The range of farms covered by this survey can be considered representative of the typical semi-intensive tilapia farms occurring throughout the Egyptian Nile Delta. The average farm sizes, stocking densities, type of aquaculture practiced (i.e., light polyculture) and typical sources of water (i.e., predominantly agricultural drainage water) reported in this survey are in line with what is generally known about the Egyptian tilapia farming sector. Similarly, the rates of farm productivity and fish survival rates reported by respondents in this study are consistent with the average yields and mortality rates observed by the authors of this study in their general farm veterinary consultation work.

In general, small landholders were more open to using additives than larger landholders, because a small pond size meant that it was more cost-effective and the impact of financial loss through disease and mortality on these farmers was generally greater so they were more eager to minimize mortalities. The reported low use of both feed and water additives was surprising given that anecdotal evidence suggested such use was rather widespread. It may have been expected that farms with perceived “dirtier” sources of culture water such as agricultural drainage water would be more inclined or incentivized to use water treatments. However, neither of these was detected in the survey. Instead, the survey did detect a greater tendency (albeit non-significant) for the use of water additives amongst farmers who had reported (perceived) disease outbreaks in their previous production cycle.
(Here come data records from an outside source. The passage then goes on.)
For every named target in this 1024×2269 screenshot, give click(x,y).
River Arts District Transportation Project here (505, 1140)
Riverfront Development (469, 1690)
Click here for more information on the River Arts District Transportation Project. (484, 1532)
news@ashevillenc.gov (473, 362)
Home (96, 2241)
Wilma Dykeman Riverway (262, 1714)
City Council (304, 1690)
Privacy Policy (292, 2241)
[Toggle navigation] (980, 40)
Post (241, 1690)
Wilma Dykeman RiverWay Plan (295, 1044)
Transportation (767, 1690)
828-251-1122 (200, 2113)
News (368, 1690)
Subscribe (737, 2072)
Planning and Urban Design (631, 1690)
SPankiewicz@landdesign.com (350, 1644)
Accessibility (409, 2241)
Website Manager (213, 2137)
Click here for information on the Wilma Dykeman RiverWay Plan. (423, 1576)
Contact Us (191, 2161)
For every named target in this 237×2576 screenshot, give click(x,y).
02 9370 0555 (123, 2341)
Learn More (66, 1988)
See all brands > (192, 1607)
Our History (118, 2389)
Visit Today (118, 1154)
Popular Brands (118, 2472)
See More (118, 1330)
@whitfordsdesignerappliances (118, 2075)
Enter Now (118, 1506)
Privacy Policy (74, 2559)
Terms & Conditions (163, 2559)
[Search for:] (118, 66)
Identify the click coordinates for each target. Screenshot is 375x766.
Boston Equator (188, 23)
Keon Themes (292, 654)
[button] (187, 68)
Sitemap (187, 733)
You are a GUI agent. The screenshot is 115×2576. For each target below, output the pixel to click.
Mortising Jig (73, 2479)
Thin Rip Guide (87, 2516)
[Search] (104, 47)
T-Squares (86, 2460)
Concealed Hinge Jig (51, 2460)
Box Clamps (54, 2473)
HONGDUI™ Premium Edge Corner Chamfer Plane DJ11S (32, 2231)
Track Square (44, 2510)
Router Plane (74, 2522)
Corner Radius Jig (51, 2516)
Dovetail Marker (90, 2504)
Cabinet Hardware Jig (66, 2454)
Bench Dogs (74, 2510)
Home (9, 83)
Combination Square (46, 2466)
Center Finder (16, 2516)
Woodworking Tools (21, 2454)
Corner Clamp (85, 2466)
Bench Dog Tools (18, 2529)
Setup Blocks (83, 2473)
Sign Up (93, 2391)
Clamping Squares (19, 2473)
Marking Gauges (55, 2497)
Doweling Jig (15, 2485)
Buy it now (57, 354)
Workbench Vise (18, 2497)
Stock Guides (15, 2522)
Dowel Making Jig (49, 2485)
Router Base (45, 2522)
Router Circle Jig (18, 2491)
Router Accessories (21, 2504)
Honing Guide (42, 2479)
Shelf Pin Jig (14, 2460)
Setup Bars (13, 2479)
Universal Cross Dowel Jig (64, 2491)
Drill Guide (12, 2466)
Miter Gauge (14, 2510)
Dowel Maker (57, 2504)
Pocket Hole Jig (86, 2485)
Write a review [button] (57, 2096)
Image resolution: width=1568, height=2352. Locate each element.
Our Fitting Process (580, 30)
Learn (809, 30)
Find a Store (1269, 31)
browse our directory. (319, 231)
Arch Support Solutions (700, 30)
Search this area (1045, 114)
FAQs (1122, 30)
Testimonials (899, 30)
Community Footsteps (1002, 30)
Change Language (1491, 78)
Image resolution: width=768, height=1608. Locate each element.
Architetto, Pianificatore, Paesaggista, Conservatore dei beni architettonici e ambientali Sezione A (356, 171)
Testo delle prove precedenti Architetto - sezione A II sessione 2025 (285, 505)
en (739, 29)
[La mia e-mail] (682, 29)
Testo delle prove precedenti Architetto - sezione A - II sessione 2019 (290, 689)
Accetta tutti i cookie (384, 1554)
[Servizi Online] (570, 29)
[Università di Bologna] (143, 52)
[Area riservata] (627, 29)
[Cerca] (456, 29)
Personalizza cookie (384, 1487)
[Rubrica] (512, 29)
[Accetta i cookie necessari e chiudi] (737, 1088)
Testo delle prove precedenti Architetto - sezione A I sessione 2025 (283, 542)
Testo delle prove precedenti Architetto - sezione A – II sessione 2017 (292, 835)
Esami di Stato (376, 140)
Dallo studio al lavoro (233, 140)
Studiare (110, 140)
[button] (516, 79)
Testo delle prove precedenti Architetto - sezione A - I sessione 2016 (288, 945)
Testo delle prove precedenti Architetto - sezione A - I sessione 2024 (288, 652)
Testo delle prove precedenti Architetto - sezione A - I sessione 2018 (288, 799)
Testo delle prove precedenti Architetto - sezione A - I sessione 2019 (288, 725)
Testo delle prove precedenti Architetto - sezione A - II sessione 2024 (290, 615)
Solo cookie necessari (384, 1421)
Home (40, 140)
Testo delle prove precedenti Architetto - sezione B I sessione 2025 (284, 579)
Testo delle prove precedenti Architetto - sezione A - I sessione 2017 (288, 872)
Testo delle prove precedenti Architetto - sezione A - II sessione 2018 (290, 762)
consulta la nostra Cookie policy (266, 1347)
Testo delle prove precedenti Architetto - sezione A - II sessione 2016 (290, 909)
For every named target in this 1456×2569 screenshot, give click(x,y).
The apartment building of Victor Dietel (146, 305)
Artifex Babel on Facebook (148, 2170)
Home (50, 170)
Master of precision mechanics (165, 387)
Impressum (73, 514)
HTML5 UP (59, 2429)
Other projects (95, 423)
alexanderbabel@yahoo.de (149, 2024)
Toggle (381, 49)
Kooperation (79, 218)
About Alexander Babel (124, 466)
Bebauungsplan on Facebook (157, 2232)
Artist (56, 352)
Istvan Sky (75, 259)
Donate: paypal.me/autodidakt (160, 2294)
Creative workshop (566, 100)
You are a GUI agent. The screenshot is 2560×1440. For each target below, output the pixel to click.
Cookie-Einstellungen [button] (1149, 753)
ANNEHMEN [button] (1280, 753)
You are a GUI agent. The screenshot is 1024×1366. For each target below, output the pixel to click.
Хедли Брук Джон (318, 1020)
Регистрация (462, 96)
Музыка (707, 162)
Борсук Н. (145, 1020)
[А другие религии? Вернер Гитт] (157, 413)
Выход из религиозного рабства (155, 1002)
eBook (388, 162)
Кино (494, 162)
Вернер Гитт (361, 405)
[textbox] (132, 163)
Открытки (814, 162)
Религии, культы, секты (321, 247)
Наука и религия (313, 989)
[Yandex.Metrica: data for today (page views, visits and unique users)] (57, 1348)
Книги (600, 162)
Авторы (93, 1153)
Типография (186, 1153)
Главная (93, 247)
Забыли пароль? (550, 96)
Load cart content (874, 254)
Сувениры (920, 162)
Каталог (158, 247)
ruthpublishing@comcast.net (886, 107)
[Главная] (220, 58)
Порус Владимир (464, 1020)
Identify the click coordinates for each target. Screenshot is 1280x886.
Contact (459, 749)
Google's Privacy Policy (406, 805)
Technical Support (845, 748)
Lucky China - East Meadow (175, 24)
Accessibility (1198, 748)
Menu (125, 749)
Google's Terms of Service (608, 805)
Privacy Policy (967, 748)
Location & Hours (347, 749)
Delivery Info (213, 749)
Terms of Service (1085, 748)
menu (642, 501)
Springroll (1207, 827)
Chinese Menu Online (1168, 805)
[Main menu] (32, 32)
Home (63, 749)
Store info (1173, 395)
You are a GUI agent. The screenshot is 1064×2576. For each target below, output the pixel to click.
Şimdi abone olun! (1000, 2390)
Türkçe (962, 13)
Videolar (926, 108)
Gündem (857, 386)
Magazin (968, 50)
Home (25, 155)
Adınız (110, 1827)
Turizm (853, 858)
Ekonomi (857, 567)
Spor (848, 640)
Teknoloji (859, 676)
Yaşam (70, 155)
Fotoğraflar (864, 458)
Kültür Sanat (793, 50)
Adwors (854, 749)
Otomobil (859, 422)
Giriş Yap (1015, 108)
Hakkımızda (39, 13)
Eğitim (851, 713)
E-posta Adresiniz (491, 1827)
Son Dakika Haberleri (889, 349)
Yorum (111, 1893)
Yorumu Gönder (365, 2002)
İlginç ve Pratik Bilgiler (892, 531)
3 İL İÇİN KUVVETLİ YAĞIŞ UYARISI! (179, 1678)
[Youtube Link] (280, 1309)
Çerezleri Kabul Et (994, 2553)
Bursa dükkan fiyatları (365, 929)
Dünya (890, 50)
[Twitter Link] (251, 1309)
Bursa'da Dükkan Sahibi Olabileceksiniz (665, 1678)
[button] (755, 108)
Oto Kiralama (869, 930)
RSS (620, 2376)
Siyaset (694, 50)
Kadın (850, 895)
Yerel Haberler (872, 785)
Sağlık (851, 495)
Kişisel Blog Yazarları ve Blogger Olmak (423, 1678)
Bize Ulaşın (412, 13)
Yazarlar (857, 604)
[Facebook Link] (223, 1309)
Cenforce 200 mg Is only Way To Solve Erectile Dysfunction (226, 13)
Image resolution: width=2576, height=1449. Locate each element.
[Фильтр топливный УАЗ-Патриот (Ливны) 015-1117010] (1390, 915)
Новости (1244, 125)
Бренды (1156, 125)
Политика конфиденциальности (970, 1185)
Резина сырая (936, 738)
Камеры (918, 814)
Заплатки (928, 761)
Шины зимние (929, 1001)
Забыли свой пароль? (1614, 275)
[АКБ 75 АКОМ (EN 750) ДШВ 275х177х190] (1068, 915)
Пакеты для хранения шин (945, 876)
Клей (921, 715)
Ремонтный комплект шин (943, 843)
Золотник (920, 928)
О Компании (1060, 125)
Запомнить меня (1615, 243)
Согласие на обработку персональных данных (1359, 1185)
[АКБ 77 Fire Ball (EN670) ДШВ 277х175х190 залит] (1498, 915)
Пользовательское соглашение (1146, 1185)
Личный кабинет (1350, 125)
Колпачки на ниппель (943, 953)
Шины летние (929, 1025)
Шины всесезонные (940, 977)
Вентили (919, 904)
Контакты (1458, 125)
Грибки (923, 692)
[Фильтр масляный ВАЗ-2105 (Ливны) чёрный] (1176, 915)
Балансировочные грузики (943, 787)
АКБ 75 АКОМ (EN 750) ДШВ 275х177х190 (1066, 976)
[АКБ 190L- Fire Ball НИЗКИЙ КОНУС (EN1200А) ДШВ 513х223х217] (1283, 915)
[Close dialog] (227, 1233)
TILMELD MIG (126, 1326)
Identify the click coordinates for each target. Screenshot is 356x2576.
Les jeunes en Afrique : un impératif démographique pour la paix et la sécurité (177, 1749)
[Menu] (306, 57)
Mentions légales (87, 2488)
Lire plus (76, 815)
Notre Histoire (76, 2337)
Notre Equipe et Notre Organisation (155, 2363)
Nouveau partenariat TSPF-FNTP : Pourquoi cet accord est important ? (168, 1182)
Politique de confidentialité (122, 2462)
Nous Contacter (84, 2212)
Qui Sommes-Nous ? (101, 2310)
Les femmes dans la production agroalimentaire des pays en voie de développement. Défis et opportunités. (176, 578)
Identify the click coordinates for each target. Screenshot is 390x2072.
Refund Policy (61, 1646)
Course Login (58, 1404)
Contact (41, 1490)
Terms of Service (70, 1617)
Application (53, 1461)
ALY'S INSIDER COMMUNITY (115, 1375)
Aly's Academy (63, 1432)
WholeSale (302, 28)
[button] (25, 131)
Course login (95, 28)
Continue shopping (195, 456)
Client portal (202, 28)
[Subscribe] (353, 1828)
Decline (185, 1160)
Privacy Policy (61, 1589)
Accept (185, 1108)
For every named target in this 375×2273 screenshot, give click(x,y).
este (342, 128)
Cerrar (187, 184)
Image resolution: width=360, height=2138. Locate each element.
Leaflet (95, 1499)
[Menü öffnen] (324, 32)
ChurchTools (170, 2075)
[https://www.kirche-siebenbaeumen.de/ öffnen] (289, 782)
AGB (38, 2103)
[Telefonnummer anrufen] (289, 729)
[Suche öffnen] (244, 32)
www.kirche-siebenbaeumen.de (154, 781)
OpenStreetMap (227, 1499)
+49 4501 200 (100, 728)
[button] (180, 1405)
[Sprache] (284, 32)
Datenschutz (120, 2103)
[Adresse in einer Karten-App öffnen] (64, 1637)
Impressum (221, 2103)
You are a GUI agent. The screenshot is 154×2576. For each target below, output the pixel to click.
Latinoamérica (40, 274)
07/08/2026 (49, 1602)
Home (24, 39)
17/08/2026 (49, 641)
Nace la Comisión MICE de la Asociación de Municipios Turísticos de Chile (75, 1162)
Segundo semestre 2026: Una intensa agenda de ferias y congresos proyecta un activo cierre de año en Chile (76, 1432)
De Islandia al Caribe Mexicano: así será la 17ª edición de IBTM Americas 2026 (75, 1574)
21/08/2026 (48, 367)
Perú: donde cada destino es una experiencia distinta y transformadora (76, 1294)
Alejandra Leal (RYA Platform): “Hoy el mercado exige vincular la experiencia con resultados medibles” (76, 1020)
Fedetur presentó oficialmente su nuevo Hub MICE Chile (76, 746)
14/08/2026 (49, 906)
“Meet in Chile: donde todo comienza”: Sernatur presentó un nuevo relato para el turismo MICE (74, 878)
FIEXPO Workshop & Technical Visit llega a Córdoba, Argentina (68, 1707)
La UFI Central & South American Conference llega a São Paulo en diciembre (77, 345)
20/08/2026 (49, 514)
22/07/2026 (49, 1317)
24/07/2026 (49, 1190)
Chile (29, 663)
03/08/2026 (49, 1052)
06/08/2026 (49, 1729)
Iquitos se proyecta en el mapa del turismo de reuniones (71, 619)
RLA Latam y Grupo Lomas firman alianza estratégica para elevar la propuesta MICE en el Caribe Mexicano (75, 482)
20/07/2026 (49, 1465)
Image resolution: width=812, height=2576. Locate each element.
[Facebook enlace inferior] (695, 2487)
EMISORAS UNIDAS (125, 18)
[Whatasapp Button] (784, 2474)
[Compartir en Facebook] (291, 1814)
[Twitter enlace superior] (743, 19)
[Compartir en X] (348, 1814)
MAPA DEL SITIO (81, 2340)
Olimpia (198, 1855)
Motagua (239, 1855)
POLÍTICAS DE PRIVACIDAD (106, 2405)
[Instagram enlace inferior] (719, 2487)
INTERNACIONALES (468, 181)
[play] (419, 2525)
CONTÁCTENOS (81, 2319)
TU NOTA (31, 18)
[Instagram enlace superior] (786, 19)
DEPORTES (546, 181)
The use of disinfectants by tilapia farmers has been previously documented as has the recent increase in the use of probiotics in Egyptian aquaculture.


From the results of our study, the limited use of manually mixed feed and water additives we reported suggests that it is not such a widespread practice in the Egyptian tilapia sector. Where their use was reported, it was mostly reactive, in the context of responding to a perceived disease outbreak or a mass mortality event. It was particularly reassuring that relatively low levels of antibiotic use were reported, helping dispel common misperceptions about rampant overuse of antimicrobial agents in the fish farming sector.